[Material supplied]
========================================

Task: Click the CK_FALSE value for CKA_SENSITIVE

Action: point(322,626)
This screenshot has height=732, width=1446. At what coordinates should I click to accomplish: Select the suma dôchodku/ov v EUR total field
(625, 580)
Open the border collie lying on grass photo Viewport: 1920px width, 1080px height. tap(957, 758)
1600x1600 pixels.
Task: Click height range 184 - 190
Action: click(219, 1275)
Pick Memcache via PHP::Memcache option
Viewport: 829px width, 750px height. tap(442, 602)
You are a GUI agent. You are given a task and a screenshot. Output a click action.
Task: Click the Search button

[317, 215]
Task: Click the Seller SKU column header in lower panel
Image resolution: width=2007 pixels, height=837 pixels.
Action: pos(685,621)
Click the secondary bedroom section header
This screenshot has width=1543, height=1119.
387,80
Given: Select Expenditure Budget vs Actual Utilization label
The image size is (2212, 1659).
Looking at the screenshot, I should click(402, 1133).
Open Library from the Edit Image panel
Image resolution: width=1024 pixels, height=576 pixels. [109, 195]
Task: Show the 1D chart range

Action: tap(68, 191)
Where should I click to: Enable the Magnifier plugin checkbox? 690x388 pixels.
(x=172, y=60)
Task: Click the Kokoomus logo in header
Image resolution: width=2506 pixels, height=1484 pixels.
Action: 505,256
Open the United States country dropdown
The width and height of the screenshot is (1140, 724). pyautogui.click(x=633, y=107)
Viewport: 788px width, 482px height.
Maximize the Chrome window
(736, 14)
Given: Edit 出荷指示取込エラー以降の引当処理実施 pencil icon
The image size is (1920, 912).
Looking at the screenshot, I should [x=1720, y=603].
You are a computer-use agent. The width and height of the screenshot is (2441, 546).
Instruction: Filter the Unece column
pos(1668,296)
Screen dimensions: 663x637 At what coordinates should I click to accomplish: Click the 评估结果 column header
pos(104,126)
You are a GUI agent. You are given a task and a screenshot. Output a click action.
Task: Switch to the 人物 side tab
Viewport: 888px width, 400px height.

========================================

[Task to complete]
Send back exactly the lines of the listing above, beginning at the line containing "The image size is (2212, 1659)." and ending with the last. Add nothing.

[Answer space]
The image size is (2212, 1659).
Looking at the screenshot, I should click(402, 1133).
Open Library from the Edit Image panel
Image resolution: width=1024 pixels, height=576 pixels. [109, 195]
Task: Show the 1D chart range

Action: tap(68, 191)
Where should I click to: Enable the Magnifier plugin checkbox? 690x388 pixels.
(x=172, y=60)
Task: Click the Kokoomus logo in header
Image resolution: width=2506 pixels, height=1484 pixels.
Action: 505,256
Open the United States country dropdown
The width and height of the screenshot is (1140, 724). pyautogui.click(x=633, y=107)
Viewport: 788px width, 482px height.
Maximize the Chrome window
(736, 14)
Given: Edit 出荷指示取込エラー以降の引当処理実施 pencil icon
The image size is (1920, 912).
Looking at the screenshot, I should [x=1720, y=603].
You are a computer-use agent. The width and height of the screenshot is (2441, 546).
Instruction: Filter the Unece column
pos(1668,296)
Screen dimensions: 663x637 At what coordinates should I click to accomplish: Click the 评估结果 column header
pos(104,126)
You are a GUI agent. You are given a task and a screenshot. Output a click action.
Task: Switch to the 人物 side tab
Viewport: 888px width, 400px height.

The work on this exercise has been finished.